Consider this brain-twister: “The following sentence is true. The previous sentence is false.”

 

Consider this brain-twister: “The following sentence is true. The previous sentence is false.”

The first sentence asserts that the second is true. But if the second is true, the first must be false. But if the first is false, then the second sentence must also be false, which means that the first could be true after all....”

Around and around we go.

From some editing colleagues, I’ve learned that this kind of construction is called an Epimenides paradox.

Epimenides was a Cretan – that is, a citizen of Crete, not a cretin -- who invented the famous paradox, “All Cretans are liars.”

You see the problem –- if all Cretans are liars, then he himself must be lying, which means that his assertion is false, and therefore all Cretans are not liars, in which case this Cretan might be telling the truth, but if he is, he must be lying...

Around and around, again.

My colleagues called it a “self-reflexive puzzle.”

Epimenides, by the way, originated a famous line usually attributed to St. Paul. In Acts 17:28, Paul says, “In him we live and move and have our being.” Paul plagiarized shamelessly; Epimenides wrote that line six centuries earlier.

The Bible, interestingly, contains its own self-reflexive puzzle, which by some coincidence also involves Paul.

When I talk with people of a somewhat conservative theology, they may make an assertion about, say, the origins of life.

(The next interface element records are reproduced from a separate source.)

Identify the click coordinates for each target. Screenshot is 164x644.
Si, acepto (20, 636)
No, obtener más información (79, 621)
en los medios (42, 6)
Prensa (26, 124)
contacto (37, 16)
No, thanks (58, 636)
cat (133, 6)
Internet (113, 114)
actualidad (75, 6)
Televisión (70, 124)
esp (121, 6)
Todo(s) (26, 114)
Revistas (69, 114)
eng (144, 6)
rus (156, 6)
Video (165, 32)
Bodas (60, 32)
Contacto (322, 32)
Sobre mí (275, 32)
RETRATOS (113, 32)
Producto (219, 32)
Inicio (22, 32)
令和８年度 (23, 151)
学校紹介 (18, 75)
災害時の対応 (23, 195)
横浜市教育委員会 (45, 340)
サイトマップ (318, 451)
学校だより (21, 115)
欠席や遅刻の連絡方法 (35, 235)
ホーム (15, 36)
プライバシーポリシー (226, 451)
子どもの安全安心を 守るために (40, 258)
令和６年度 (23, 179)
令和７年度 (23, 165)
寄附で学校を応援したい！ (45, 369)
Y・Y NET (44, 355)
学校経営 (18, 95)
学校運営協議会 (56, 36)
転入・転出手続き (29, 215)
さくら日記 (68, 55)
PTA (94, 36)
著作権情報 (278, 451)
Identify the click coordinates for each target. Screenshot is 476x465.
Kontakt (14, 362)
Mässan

If I challenge them, they reply that they know it’s true, because it’s in the Bible.

How they can be sure the Bible is true? “Because the Bible says so,” they reply.

It’s not really a contradiction – more a pattern of circular reasoning that cites itself for authority.

Pushed, these conservatives usually quote a line from Paul’s letter to Timothy: “All Scripture is inspired by God.”

And since Paul’s letter is included in our Scriptures, it too must be divinely authoritative.

Except that when Paul wrote that letter, the only Scripture was what Christians now call the Old Testament. The New Testament didn’t exist yet. Therefore we cannot claim divine inspiration for Paul’s assertion.

Yes we can, the conservative replies. Because a later letter from Peter, leader of the church after Jesus’ death, defines Paul’s letters as among “the other Scriptures.”

So Peter validates Paul. Paul validates Scripture. Scripture validates Peter.

Language guru James Harbeck likens this process to “plugging an extension cord into itself.”

Harbeck offers a practical illustration: “It’s like weighing an object. You have to rest the scale on something that is not part of what you are weighing.”

Epimenides’ paradox makes sense -- if he sets himself outside the Cretan community he refers to.

Similarly, the biblical conundrum also sorts itself out nicely, if we’re willing to accept that both Peter and Paul set themselves outside the Scriptures they were referring to.

The problem is not Peter. Or Paul. Or Epimenides, for that matter. It’s our tendency to assign absolute authority to mere words, without taking into account the context in which they were uttered.